The result was a fundamentally stronger position as a strategic partner at the table. Elho was better prepared for negotiations, won more deals, and could identify trends much faster, giving product lines showing momentum accelerated support while underperformers were optimized before they damaged profitability.

Read the full case here.

Ready to become the strategic partner your retailers want?

Request a demo to see how Captain helps your team build the data foundation for retail collaboration, and come away with practical tips for your specific situation.

Article written by

Guus van Heijningen

Frequently asked questions about retail collaboration

What is retail collaboration for FMCG suppliers?

Retail collaboration for FMCG suppliers is the process of moving from a transactional relationship with retailers to a strategic partnership. It means actively contributing to category performance through shared data, proactive insights, and proposals that create value for both the supplier and the retailer, not just the supplier's own brand.
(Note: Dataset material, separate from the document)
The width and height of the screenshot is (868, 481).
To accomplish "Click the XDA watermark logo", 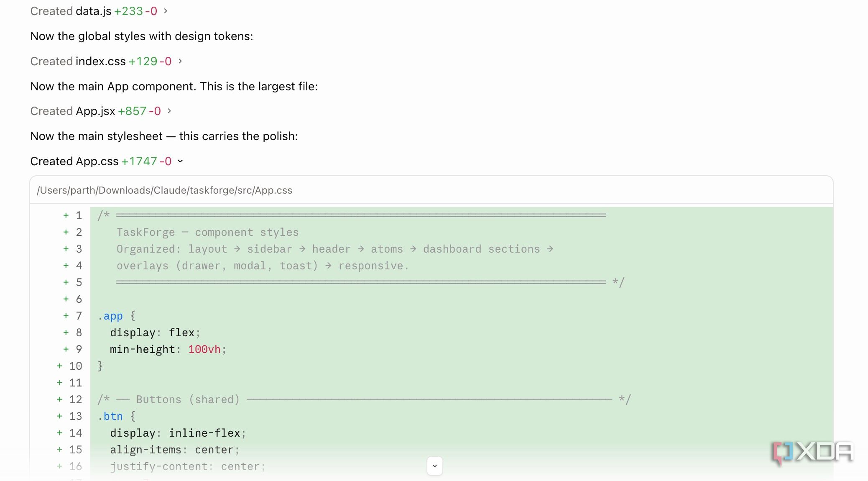I will (x=812, y=453).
Why is data the foundation of retail collaboration?

Retailers expect partners who arrive with current, accurate, and category-relevant data. Without a reliable data foundation, retailer meetings become reactive rather than strategic. Data that is harmonized across all retail sources, updated near real-time, and aligned with the retailer's own category structure is what enables proactive, credible collaboration.

How can FMCG suppliers become more proactive in retailer meetings?

By building near real-time visibility into category performance across all retail accounts. When you can see a velocity drop or a promotion underperforming as it happens, you can flag it and bring a proposal before the retailer raises it as a concern. That proactivity is what distinguishes a strategic partner from a supplier who reacts to retailer requests.

What does a strong retailer meeting preparation look like?

It starts with current data from all relevant sources: POS data from retailer platforms like SIS or 7EVEN, syndicated market data from Nielsen or Circana, and internal sales and promotion history. That data needs to be harmonized and mapped against the retailer's category structure. The preparation then focuses on identifying the key insights, flagging risks or opportunities, and building proposals that are grounded in shared outcomes rather than supplier targets.

How does retail collaboration benefit the retailer?

A data-driven supplier partner contributes to category growth, helps optimize assortment and promotion effectiveness, and flags issues before they affect shelf performance. That means less waste, more efficient use of shelf space, and better category performance. The relationship becomes more valuable to the retailer when the supplier brings insights the retailer could not generate on their own.